Russia, 2016. The third running of Sochi’s very own Grand Prix. This article doesn’t begin there, nor does it click into gear a race prior, when Shanghai played ringmaster. You’d be expecting those, given the point of discussion. The destination, for those wondering, is actually the Autodromo Hermanos Rodriguez. Mexico, 2015.
If Red Bull’s junior academy is the seeding bed, and Toro Rosso the tomato plant, then Daniil Kvyat’s career path was one of the fruit being picked, placed in a bag and chopped up for the salad bowl a little earlier than the gardener would have liked. Not that it was apparent in this race – the Russian was ripe, for both a second career podium and a mission statement for next year, first sentence: ‘I’m the boss now’.
As it turned out, after a mid-race safety car restart, Kvyat would be nailed on the entry to Turn 1 by Valtteri Bottas’ Williams. The taste of champagne trickled away, replaced by his inner choice words, and so did the opportunity to prove he didn’t need a whirlwind of madness to clear his route to a rostrum. I’ve not just harked back to this race to avoid treading down a popular path, dissecting those moments – I’ve done it to pinpoint where Kvyat really began his fall.
Kvyat’s career (arguably, given his opportunism the next year in China) never reached those heady heights again. It was the last time he was placed atop F1’s ‘next best thing’ shrine, the last time he was hailed as the clean-cut superstar about to take a top team by the scruff of the neck. The last two races of his 2015 season weren’t alarming, but left much to be desired, and then came the intense beatdown he received at the hands of Daniel Ricciardo in 2016’s first four races.
And we all know how the story goes from here. From edging his teammate, a star burning ever so bright in himself, to a path towards humiliation, Kvyat was javelin-launched out of the Red Bull first team for their next pack of motorsport chewing gum, Max Verstappen. While his 18-year old successor held aloft the winner’s trophy in his very first race, Kvyat was given a rude awakening by his new partner Carlos Sainz.
His stint at Toro Rosso was painful for us all, but especially so for him. His interview after qualifying at the 2016 German Grand Prix symbolised the most desolate side of Formula One, that of a man fighting not only 22 drivers but his own mental health. And after a 2017 season littered with mistakes, culminating in a crash in Singapore while Sainz romped home to 4th and more ‘Vamos!’ than a Peruvian football stand, Kvyat was dropped. A superb cameo in the US, earning a point for 10th, couldn’t save him. And that, looked like that.

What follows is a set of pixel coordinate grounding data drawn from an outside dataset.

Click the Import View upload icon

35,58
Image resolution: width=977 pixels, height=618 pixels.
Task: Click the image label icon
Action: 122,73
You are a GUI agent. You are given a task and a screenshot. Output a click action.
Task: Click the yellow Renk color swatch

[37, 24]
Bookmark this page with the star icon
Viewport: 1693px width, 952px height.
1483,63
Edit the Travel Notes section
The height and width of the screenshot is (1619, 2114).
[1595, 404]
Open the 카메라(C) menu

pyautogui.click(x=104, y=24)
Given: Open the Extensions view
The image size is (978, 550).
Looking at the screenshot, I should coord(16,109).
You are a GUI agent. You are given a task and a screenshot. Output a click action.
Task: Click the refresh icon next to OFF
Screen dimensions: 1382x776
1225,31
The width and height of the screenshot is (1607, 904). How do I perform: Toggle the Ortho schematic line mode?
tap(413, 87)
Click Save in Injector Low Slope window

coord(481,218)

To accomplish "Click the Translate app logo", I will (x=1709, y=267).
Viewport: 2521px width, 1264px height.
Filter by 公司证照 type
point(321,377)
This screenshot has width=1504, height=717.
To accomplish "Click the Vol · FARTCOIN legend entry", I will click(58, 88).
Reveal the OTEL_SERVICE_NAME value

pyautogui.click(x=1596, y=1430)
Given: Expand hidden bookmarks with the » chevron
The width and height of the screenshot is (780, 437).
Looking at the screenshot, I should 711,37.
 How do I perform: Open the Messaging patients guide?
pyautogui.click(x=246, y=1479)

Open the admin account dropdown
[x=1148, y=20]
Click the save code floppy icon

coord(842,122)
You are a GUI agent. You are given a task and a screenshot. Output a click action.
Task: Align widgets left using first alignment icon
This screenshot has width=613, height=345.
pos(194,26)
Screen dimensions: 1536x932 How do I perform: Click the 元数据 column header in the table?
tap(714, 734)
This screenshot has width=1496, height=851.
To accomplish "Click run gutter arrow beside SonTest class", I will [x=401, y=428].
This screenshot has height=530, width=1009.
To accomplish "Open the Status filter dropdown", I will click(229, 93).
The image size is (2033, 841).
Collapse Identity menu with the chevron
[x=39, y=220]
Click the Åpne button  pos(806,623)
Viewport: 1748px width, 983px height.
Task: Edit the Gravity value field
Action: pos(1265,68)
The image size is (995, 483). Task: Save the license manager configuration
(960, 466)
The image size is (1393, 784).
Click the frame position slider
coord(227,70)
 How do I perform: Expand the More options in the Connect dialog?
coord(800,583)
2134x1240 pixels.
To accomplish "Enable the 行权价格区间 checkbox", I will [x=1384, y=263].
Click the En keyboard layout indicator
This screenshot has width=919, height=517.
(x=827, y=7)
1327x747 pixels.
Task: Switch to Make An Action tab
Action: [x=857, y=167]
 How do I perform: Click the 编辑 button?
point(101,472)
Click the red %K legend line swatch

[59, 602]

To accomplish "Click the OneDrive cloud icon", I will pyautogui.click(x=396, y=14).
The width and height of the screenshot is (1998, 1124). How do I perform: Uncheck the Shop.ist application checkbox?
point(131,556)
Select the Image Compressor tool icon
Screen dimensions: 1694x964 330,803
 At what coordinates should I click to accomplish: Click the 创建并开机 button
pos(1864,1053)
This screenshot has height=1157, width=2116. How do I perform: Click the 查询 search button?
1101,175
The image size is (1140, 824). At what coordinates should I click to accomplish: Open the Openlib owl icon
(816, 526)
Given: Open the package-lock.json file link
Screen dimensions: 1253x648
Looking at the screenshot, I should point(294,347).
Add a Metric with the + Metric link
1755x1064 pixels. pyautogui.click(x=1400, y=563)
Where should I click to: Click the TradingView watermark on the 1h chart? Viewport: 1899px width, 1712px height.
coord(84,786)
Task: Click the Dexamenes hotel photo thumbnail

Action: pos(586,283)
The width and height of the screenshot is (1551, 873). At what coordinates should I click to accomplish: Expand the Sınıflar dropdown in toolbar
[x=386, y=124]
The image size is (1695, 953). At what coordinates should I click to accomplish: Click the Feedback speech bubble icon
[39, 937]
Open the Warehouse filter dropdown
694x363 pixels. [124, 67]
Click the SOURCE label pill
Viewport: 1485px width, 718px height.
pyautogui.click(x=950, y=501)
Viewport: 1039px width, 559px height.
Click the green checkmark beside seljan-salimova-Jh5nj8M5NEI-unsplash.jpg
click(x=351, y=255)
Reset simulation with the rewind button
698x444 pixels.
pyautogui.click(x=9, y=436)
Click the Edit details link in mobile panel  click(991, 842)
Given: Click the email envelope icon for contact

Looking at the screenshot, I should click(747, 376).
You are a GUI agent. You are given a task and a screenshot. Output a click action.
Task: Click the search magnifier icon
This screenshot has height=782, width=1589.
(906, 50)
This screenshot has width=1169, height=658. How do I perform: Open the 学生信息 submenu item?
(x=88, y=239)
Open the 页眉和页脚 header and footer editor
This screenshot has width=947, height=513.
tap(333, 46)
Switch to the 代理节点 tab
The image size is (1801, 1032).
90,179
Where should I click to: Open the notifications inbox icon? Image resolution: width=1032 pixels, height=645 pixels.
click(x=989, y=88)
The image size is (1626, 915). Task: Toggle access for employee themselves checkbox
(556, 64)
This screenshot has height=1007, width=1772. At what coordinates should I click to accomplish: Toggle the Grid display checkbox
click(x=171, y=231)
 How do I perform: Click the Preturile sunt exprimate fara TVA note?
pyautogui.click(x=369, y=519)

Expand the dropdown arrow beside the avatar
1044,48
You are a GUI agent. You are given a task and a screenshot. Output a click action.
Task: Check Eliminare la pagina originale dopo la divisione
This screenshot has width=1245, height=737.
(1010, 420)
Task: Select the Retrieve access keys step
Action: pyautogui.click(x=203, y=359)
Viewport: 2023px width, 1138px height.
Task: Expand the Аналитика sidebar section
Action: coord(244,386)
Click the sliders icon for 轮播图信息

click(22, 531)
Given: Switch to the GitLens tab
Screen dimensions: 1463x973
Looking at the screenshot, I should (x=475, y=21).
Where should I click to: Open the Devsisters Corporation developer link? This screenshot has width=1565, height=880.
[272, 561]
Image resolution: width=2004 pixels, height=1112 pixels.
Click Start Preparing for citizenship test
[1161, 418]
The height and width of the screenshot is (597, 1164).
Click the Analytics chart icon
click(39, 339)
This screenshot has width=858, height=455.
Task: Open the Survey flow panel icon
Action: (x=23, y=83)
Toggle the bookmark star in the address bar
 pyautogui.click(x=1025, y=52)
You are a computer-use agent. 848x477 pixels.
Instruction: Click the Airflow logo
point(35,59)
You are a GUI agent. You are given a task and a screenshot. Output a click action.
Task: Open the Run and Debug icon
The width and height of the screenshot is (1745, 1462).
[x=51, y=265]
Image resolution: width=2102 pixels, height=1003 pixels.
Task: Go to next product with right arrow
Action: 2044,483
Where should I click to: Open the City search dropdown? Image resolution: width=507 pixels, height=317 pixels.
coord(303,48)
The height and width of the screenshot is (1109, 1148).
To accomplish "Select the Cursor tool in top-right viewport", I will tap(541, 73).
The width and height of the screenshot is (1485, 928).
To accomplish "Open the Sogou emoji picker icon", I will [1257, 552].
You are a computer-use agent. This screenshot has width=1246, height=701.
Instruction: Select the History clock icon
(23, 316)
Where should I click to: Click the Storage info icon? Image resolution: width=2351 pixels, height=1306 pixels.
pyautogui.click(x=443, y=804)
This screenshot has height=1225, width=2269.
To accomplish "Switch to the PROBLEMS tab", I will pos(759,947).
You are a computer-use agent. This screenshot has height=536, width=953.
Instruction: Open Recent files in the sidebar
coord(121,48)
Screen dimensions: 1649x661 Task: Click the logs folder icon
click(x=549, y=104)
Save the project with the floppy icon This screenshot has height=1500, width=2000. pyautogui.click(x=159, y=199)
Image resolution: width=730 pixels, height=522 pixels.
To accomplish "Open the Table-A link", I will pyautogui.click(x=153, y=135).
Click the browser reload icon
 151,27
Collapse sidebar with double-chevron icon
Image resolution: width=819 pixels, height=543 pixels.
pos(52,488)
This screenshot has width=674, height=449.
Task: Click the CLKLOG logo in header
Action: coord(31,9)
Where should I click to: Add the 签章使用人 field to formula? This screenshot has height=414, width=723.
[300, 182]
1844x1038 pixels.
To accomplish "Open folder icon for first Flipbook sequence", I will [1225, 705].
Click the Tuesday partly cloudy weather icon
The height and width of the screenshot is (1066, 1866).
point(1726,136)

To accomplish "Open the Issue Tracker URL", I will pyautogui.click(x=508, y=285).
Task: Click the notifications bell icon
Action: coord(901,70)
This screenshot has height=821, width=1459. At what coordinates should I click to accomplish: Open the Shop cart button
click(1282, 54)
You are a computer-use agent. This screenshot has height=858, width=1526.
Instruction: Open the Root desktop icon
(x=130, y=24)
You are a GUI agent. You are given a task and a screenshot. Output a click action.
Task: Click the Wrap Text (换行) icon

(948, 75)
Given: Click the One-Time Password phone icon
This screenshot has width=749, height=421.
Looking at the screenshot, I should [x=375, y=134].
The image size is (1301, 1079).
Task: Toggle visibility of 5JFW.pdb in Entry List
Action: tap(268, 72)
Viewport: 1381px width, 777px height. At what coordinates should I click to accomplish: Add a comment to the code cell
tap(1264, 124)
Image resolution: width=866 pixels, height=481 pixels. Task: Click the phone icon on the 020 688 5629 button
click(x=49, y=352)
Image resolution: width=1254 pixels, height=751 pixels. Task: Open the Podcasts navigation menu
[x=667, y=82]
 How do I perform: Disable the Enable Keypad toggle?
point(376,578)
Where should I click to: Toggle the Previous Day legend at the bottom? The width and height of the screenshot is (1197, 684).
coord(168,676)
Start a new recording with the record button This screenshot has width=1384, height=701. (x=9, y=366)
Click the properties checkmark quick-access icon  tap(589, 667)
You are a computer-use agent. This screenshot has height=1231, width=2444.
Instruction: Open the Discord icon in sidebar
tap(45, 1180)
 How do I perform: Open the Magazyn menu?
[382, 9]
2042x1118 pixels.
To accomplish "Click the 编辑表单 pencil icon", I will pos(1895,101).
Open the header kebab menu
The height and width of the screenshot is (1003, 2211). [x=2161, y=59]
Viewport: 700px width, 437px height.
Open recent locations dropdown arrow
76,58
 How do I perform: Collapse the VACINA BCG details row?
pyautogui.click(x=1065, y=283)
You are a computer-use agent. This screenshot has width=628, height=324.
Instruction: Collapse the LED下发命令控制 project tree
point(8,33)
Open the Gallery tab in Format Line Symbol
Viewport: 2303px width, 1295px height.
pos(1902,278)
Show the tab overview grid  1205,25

But amazingly, given the cascade of humiliation he was made to endure in his unconventional F1 career, Kvyat didn’t let that weekend in Texas be the end of it. A year as development driver under the tutelage of Ferrari allowed him to take reprieve from the right-at-you cannon fire of a 21 race season, every Grand Prix spent under the sea of microphones, cameras and expectations.
And it’s done him the world of good. When Kvyat was announced for a return to Toro Rosso in September – a move borne out of necessity given how sparse the Red Bull academy was at the time – to replace the man who ironically replaced him to begin with, Pierre Gasly, I’m sure we all feared the worst. Like the close friend who picks up the phone to a toxic remnant of the past, we wanted to tell him no. Don’t do it. They’ll only hurt you again. But from where I’m standing, five races in and a slew of European races still in the distance as blank canvases, Toro Rosso have sent him on his way with paintbrushes in his hand, art on his mind and hope in his heart.
And this time, I really don’t think the hope will kill him. Because he’s too busy killing it, as he proved to such eye-widening effect in Barcelona. A 9th on the road, which should’ve been so much more were it not for a botched pitstop, signalled a performance beyond the sum of its parts. The overtakes were masterful, the racecraft was impeccable and the confidence was brimming. And it’s no flash in the pan, because it was much the same in Australia, where he strong-armed Pierre Gasly into staying behind, and qualifying in Azerbaijan, when he waltzed it into 6th on the grid as if he was Baku’s ruling king.
To conclude, I’ll throw a little fact here that puts all of this into context: three years ago in Spain, Kvyat began the weekend having been told, while watching Game of Thrones, he was surplus to requirements at Red Bull Racing. In the race, all he could muster was 10th place while his teammate wooed the crowds a half-minute up the road in sixth. Three years on, he’s forced the F1 door open, reclaimed his lost seat, and been the main cause for outcry over Spain’s Driver of the Day vote. Fans are beginning to wonder if he can once again reach the top, and rejoin Red Bull. Winter came, and Kvyat prevailed. And that can surely warm even the most icy of hearts.